◆ Instructions for the task ◆
Nothing in the data may be altered; copy it all exactly.

Segment Open

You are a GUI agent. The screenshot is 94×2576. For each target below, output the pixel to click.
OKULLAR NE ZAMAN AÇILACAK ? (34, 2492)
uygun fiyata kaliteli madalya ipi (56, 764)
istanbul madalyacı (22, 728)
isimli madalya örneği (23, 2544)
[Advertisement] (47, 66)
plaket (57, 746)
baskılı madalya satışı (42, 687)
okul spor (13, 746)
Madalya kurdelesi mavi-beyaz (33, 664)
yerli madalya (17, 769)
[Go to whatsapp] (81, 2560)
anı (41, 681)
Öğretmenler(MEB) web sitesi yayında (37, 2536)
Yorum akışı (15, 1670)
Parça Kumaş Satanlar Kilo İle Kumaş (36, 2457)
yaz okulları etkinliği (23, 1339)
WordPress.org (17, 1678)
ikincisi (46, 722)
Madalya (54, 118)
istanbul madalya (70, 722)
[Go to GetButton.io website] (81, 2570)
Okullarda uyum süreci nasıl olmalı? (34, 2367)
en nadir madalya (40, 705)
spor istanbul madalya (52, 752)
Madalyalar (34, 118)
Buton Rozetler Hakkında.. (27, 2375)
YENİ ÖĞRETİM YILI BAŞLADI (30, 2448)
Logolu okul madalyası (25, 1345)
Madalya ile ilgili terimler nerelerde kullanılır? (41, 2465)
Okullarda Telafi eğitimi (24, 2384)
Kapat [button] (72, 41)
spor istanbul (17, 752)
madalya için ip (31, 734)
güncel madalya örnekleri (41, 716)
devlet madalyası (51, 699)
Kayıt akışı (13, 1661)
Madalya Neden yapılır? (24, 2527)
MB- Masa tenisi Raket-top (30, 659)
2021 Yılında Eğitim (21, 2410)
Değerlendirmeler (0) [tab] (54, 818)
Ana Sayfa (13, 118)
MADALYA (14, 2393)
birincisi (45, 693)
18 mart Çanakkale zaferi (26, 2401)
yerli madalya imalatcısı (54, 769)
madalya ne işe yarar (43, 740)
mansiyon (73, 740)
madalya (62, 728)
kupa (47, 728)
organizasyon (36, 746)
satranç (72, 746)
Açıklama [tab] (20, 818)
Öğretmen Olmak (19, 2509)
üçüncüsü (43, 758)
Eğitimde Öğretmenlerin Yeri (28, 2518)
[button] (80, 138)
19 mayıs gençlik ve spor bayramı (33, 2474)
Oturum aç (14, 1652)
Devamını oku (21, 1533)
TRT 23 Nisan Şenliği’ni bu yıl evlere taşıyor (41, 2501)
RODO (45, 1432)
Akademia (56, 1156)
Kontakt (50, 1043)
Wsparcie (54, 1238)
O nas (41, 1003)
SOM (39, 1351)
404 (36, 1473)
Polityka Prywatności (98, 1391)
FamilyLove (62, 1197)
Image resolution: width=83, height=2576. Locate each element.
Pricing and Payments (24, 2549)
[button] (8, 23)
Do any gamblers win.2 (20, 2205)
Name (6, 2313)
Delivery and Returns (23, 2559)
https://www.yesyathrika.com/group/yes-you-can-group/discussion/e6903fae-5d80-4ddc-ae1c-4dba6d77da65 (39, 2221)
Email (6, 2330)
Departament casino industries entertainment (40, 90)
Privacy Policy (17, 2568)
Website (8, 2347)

Segment Closed

◆ Reply ◆
You are a GUI agent. The screenshot is 94×2576. For each target below, output the pixel to click.
OKULLAR NE ZAMAN AÇILACAK ? (34, 2492)
uygun fiyata kaliteli madalya ipi (56, 764)
istanbul madalyacı (22, 728)
isimli madalya örneği (23, 2544)
[Advertisement] (47, 66)
plaket (57, 746)
baskılı madalya satışı (42, 687)
okul spor (13, 746)
Madalya kurdelesi mavi-beyaz (33, 664)
yerli madalya (17, 769)
[Go to whatsapp] (81, 2560)
anı (41, 681)
Öğretmenler(MEB) web sitesi yayında (37, 2536)
Yorum akışı (15, 1670)
Parça Kumaş Satanlar Kilo İle Kumaş (36, 2457)
yaz okulları etkinliği (23, 1339)
WordPress.org (17, 1678)
ikincisi (46, 722)
Madalya (54, 118)
istanbul madalya (70, 722)
[Go to GetButton.io website] (81, 2570)
Okullarda uyum süreci nasıl olmalı? (34, 2367)
en nadir madalya (40, 705)
spor istanbul madalya (52, 752)
Madalyalar (34, 118)
Buton Rozetler Hakkında.. (27, 2375)
YENİ ÖĞRETİM YILI BAŞLADI (30, 2448)
Logolu okul madalyası (25, 1345)
Madalya ile ilgili terimler nerelerde kullanılır? (41, 2465)
Okullarda Telafi eğitimi (24, 2384)
Kapat [button] (72, 41)
spor istanbul (17, 752)
madalya için ip (31, 734)
güncel madalya örnekleri (41, 716)
devlet madalyası (51, 699)
Kayıt akışı (13, 1661)
Madalya Neden yapılır? (24, 2527)
MB- Masa tenisi Raket-top (30, 659)
2021 Yılında Eğitim (21, 2410)
Değerlendirmeler (0) [tab] (54, 818)
Ana Sayfa (13, 118)
MADALYA (14, 2393)
birincisi (45, 693)
18 mart Çanakkale zaferi (26, 2401)
yerli madalya imalatcısı (54, 769)
madalya ne işe yarar (43, 740)
mansiyon (73, 740)
madalya (62, 728)
kupa (47, 728)
organizasyon (36, 746)
satranç (72, 746)
Açıklama [tab] (20, 818)
Öğretmen Olmak (19, 2509)
üçüncüsü (43, 758)
Eğitimde Öğretmenlerin Yeri (28, 2518)
[button] (80, 138)
19 mayıs gençlik ve spor bayramı (33, 2474)
Oturum aç (14, 1652)
Devamını oku (21, 1533)
TRT 23 Nisan Şenliği’ni bu yıl evlere taşıyor (41, 2501)
RODO (45, 1432)
Akademia (56, 1156)
Kontakt (50, 1043)
Wsparcie (54, 1238)
O nas (41, 1003)
SOM (39, 1351)
404 (36, 1473)
Polityka Prywatności (98, 1391)
FamilyLove (62, 1197)
Image resolution: width=83, height=2576. Locate each element.
Pricing and Payments (24, 2549)
[button] (8, 23)
Do any gamblers win.2 (20, 2205)
Name (6, 2313)
Delivery and Returns (23, 2559)
https://www.yesyathrika.com/group/yes-you-can-group/discussion/e6903fae-5d80-4ddc-ae1c-4dba6d77da65 (39, 2221)
Email (6, 2330)
Departament casino industries entertainment (40, 90)
Privacy Policy (17, 2568)
Website (8, 2347)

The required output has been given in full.